* [PROBLEM DETAILS] Scan the data for "right" and copy each matching line.

• • • • • • •

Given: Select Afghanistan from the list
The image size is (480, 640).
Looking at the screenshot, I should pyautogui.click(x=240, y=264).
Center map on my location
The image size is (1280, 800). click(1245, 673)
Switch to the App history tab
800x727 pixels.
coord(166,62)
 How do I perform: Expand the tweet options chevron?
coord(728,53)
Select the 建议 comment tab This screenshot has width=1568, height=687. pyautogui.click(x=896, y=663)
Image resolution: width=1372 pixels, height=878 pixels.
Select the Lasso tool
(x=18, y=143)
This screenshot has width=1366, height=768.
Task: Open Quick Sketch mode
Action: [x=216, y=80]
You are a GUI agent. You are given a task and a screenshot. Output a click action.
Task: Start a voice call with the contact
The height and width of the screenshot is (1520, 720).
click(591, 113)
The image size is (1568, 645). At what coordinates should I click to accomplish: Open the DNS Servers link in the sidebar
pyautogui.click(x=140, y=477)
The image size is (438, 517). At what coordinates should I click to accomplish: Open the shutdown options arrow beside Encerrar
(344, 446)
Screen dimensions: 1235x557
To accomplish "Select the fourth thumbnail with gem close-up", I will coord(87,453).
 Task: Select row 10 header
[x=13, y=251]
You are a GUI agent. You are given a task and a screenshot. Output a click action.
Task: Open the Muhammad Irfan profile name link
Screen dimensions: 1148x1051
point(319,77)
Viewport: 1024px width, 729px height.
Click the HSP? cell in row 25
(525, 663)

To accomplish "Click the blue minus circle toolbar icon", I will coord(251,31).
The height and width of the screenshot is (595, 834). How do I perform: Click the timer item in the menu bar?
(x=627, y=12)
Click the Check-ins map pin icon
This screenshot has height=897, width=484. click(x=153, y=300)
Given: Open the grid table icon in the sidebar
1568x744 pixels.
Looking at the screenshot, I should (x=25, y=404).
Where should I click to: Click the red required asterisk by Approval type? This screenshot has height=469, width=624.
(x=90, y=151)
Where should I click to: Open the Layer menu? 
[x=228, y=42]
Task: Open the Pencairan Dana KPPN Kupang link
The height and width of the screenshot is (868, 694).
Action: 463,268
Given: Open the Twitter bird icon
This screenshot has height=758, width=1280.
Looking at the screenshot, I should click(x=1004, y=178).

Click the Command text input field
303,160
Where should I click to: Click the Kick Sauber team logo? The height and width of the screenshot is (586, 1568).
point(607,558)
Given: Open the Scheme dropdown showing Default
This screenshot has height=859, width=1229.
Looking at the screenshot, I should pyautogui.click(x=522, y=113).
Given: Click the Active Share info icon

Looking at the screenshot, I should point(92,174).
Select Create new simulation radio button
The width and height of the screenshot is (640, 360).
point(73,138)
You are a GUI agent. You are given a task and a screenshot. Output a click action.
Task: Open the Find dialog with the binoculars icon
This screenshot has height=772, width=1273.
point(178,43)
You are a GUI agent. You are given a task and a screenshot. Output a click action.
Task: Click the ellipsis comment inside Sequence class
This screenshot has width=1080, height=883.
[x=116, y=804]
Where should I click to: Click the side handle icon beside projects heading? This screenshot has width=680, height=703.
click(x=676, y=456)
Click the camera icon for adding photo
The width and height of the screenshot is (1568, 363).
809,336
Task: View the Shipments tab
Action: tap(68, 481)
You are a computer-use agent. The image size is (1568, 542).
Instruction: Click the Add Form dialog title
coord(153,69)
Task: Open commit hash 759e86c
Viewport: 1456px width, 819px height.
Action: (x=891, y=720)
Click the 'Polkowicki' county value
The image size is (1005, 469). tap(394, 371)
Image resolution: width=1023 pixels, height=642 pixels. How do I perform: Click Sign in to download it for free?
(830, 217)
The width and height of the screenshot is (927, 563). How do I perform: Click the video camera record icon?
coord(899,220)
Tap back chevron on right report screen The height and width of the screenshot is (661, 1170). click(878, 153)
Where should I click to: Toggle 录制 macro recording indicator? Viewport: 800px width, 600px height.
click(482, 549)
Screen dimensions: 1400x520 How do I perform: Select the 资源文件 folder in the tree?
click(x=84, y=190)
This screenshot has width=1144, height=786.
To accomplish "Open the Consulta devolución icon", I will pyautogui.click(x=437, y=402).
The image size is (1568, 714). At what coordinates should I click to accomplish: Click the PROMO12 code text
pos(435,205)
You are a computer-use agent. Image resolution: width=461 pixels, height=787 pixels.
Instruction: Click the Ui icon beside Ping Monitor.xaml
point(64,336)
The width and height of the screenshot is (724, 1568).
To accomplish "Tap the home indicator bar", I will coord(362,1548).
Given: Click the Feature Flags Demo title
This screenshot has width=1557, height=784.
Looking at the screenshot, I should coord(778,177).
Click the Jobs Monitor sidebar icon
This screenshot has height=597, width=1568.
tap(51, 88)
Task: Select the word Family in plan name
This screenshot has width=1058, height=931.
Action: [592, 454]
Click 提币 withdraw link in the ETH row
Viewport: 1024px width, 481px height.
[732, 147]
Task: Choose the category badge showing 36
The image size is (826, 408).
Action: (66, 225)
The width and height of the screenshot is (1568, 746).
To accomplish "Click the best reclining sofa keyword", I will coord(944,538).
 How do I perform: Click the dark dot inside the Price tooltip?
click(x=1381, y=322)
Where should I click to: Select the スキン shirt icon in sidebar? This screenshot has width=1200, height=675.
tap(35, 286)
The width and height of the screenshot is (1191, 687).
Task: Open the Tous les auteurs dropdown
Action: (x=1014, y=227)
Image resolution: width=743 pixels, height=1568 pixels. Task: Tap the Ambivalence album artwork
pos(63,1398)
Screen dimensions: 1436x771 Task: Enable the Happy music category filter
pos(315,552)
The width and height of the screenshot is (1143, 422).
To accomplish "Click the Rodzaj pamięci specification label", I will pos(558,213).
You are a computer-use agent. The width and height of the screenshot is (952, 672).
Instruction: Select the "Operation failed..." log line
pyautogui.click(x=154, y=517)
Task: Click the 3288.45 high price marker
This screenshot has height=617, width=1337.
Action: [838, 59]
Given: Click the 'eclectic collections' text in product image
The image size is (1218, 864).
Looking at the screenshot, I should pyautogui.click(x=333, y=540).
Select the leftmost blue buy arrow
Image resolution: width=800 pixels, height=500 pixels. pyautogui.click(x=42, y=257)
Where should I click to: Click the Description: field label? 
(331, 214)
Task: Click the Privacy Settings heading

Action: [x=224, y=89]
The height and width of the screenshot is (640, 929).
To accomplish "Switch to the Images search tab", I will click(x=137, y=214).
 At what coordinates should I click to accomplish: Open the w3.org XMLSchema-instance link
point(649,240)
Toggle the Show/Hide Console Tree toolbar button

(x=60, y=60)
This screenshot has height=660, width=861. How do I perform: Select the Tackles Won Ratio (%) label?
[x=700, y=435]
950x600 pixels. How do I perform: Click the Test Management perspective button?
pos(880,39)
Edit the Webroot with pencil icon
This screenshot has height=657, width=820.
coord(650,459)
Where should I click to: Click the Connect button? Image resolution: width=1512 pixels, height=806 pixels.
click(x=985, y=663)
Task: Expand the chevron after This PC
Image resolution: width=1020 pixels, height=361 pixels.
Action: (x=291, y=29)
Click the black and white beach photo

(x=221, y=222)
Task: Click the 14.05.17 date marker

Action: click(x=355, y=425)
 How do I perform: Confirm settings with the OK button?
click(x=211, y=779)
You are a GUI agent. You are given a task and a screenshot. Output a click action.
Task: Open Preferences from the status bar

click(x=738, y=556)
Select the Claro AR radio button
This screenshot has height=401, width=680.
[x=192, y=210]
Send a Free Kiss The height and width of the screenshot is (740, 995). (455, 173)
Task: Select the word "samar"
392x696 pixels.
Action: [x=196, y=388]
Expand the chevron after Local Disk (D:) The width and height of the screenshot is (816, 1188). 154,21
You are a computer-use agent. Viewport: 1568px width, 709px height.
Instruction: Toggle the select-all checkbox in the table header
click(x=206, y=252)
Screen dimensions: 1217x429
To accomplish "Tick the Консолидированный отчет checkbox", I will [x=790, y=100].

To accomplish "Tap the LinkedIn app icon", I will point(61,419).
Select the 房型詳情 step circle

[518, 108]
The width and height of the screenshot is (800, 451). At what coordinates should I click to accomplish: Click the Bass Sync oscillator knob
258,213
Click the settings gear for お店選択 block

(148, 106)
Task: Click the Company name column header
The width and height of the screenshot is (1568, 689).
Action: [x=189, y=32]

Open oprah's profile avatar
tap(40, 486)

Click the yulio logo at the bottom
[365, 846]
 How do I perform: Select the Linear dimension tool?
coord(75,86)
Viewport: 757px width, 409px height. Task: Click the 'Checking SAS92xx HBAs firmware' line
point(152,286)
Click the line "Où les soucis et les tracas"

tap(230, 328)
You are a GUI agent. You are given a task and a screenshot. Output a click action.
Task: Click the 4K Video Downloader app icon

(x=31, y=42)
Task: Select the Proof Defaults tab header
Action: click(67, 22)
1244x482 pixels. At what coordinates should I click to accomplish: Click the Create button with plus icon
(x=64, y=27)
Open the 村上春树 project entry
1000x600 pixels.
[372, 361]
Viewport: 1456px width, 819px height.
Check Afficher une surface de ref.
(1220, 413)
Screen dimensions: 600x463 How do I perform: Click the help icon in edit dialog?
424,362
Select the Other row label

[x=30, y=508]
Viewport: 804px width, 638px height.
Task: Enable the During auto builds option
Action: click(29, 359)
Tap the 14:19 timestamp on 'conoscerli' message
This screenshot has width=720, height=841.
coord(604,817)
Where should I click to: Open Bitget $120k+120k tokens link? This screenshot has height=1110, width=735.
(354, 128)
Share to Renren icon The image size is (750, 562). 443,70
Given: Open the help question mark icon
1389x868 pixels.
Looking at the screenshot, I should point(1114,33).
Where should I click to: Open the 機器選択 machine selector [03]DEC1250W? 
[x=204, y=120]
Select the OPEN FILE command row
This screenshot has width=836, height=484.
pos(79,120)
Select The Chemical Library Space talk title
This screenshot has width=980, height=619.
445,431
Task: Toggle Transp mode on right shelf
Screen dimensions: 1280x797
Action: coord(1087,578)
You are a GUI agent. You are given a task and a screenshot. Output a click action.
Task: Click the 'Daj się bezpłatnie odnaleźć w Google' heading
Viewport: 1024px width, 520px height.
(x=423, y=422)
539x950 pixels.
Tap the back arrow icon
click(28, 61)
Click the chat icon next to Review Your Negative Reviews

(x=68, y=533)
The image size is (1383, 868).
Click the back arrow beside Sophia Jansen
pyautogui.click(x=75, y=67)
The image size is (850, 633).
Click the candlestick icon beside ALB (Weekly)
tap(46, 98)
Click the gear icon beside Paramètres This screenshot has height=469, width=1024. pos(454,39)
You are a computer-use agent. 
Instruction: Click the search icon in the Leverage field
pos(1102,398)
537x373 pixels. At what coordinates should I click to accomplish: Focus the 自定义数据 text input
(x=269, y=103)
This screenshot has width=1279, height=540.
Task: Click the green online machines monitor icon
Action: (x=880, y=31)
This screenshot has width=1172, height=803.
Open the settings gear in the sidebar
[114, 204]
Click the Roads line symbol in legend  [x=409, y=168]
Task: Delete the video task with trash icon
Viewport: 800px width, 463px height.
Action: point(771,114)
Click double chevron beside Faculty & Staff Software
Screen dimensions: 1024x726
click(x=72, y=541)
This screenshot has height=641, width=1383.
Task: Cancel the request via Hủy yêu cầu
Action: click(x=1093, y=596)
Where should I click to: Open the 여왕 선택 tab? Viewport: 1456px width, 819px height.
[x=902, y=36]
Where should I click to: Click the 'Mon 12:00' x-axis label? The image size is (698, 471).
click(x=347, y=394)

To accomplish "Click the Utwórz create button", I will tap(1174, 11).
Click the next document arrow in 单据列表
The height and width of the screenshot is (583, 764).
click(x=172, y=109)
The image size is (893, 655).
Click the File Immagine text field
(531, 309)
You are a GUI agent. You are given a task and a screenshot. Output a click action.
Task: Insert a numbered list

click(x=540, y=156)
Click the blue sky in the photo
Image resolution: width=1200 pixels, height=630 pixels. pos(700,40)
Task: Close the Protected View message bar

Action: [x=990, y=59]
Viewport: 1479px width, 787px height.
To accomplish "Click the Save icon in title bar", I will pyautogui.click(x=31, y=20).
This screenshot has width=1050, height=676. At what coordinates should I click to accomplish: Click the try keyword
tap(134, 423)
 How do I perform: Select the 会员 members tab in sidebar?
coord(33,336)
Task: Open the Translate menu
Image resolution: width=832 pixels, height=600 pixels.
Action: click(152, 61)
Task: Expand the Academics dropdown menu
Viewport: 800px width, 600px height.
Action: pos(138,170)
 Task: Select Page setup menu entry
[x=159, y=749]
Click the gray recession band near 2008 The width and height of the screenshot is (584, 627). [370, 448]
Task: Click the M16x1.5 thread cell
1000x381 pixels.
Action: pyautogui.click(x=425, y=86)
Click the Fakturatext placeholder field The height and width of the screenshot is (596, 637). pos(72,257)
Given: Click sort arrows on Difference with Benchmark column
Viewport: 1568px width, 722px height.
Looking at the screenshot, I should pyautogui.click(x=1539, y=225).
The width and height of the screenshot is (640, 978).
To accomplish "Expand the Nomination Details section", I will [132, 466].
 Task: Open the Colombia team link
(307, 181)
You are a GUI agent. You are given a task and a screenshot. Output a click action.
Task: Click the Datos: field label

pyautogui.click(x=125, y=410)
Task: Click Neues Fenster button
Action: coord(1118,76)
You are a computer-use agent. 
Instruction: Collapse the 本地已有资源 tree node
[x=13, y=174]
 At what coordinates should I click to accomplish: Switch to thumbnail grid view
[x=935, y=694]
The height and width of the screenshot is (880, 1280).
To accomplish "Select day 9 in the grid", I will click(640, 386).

• • • • • • •

* [TASK RESULT]
Tap back chevron on right report screen The height and width of the screenshot is (661, 1170). click(878, 153)
Task: Toggle Transp mode on right shelf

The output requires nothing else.